Rationally modifying the dicyanoisophorone fluorophore for sensing cysteine in living cells and mice

Abstract

Cysteine (Cys), as one of the biothiols in organisms, is regarded as a significant participant in the physiological and pathological process. However, monitoring endogenous Cys in living organisms is still hindered due to the lack of effective fluorescent probe with excellent photophysical properties. Therefore, in this work, we attempted to develop excellent fluorescent probes for Cys detection with the aim of improving the photophysical properties of fluorophores. Firstly, through the rational structural modification of the dicyanoisophorone fluorophore by introducing different electron-withdrawing or electron-donating substituent groups, we found that three fluorophores with electron-withdrawing substituent group (-F, -Cl, -Br) exhibited remarkably decreased pKa value and complete deprotonation behavior in physiological pH, endowing the fluorophores with strong fluorescence emission in physiological condition and the wide pH adaptability.
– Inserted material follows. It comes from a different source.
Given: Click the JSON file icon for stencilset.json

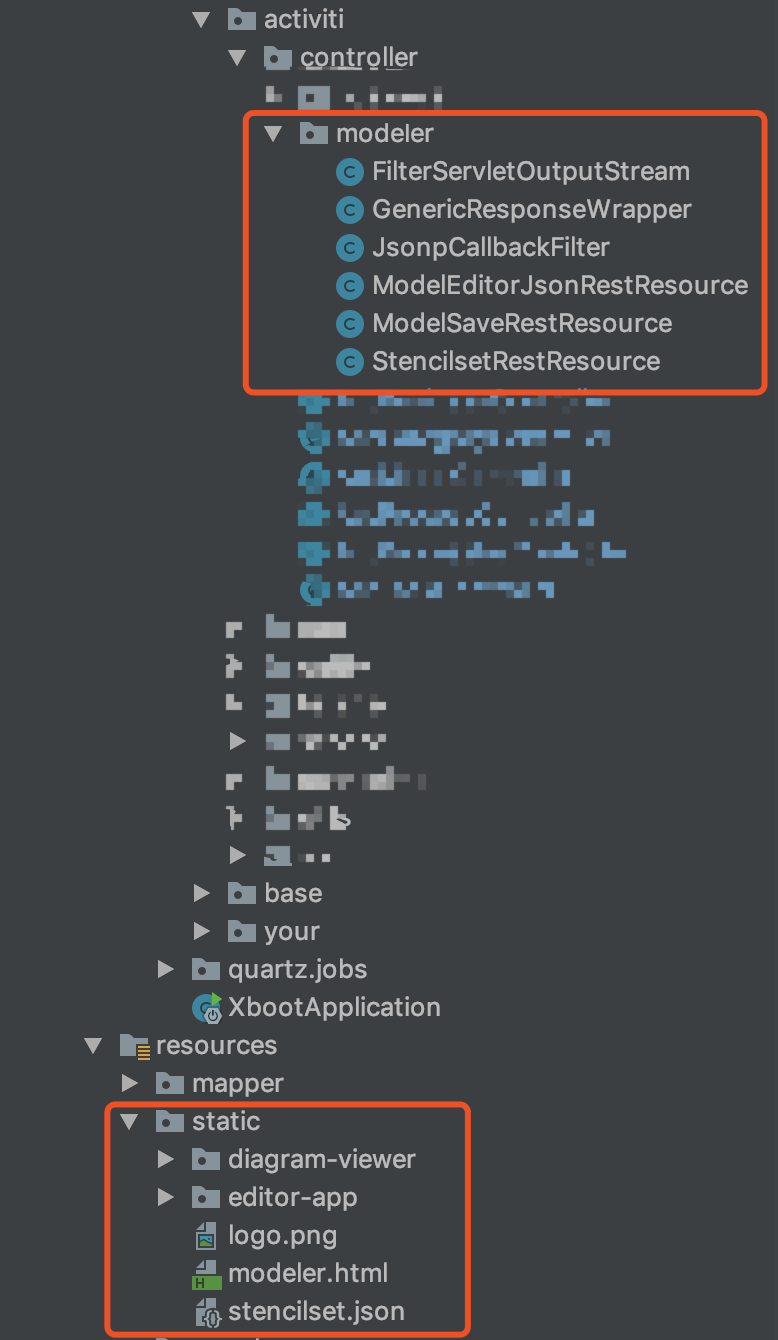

Subsequently, we developed three fluorescent probes (F-Cys, Cl-Cys, Br-Cys) for the Cys detection by introducing the acrylate group as the recognition unit into these three fluorophores, respectively. By comprehensively evaluating the sensing performance of three probes toward Cys, we screened out the best fluorescent probe Br-Cys. In solution, Br-Cys exhibited high sensitivity (detection limit: 86.9 nM), fast response (10 min), large fluorescence enhancement (214-fold), good selectivity, and wide pH adaptability. Furtherly, Br-Cys was successfully employed for the specific monitoring of Cys in cells and mice, providing a potential tool for understanding the physiological and pathological functions of Cys in living systems.